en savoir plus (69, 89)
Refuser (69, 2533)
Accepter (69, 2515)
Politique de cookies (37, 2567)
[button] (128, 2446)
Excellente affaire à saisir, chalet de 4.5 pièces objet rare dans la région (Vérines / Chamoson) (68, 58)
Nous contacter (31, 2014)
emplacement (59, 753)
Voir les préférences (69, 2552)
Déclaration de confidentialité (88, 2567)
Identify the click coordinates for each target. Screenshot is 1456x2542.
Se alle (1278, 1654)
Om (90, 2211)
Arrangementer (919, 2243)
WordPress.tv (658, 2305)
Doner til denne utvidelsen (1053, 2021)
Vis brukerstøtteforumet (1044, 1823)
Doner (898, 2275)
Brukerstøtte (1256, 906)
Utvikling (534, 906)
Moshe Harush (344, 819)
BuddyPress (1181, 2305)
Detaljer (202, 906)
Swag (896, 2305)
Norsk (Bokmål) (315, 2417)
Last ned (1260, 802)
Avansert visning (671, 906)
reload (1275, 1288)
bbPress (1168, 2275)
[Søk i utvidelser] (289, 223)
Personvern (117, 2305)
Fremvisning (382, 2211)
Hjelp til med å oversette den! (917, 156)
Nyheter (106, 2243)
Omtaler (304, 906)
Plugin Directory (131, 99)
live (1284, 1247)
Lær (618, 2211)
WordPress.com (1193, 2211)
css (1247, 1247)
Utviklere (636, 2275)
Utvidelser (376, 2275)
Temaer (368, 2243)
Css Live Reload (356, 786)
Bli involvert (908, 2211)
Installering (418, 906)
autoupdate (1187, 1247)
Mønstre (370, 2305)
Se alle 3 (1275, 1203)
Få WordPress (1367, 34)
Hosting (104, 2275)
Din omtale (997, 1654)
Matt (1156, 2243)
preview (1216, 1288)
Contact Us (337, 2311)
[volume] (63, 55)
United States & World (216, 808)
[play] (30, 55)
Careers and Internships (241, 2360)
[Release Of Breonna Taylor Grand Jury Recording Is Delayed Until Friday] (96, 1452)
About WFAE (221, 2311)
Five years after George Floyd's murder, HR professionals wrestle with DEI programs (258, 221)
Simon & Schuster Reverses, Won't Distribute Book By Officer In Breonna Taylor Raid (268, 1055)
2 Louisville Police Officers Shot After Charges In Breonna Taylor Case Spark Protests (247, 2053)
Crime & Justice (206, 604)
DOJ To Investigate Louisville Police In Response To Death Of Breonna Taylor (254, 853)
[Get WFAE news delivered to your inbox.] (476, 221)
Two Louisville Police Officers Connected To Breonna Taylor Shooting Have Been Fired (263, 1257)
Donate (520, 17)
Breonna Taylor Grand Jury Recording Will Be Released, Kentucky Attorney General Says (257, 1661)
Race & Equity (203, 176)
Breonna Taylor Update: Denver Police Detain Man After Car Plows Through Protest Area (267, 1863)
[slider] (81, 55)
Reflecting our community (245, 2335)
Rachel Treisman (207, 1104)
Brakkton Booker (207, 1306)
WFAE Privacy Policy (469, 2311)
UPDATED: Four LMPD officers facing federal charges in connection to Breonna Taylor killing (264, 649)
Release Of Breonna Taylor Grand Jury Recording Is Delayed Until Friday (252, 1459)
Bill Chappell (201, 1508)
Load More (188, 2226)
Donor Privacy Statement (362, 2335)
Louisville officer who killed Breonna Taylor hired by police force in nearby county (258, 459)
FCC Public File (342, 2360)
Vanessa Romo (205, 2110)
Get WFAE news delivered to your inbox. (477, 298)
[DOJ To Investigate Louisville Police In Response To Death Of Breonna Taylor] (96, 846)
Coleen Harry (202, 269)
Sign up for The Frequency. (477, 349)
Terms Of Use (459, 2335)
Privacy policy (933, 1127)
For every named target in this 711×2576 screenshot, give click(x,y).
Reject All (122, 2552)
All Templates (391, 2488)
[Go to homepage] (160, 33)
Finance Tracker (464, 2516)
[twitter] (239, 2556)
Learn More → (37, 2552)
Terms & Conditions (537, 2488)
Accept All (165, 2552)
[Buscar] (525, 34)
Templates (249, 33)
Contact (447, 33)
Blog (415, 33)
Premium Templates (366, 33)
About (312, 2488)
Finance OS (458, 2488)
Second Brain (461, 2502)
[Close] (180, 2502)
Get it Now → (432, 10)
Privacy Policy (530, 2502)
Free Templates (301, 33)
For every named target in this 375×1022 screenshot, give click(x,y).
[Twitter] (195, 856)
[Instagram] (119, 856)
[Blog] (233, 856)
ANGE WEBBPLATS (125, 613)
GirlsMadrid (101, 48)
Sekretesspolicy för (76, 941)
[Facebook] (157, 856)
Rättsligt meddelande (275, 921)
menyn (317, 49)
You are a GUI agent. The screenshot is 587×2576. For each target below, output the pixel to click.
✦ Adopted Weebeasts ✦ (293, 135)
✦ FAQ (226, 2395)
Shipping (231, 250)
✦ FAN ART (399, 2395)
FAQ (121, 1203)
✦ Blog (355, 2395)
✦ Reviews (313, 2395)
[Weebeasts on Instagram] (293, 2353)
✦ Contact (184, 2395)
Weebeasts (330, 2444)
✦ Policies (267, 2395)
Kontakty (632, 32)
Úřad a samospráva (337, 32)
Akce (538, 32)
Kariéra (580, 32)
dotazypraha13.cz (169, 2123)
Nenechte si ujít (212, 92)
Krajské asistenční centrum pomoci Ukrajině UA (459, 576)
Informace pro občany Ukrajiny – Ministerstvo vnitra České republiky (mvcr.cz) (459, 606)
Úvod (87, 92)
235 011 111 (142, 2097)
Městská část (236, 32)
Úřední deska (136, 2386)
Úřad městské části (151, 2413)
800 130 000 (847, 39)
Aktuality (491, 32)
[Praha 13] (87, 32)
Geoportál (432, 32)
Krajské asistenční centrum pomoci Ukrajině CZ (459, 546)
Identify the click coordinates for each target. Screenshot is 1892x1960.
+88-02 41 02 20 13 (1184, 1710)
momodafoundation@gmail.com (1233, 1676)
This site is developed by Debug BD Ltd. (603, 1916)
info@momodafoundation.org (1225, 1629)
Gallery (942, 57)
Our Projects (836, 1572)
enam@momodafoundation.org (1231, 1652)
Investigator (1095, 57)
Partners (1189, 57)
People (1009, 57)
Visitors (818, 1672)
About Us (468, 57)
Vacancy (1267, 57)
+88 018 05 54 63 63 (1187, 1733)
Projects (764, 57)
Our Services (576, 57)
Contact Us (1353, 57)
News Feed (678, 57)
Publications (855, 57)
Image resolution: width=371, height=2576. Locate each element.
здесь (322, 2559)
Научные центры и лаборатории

__________________________________________________

Directions: A single number is the expected answer: how many lines of the entries contain "Response".

Exercise solution: 2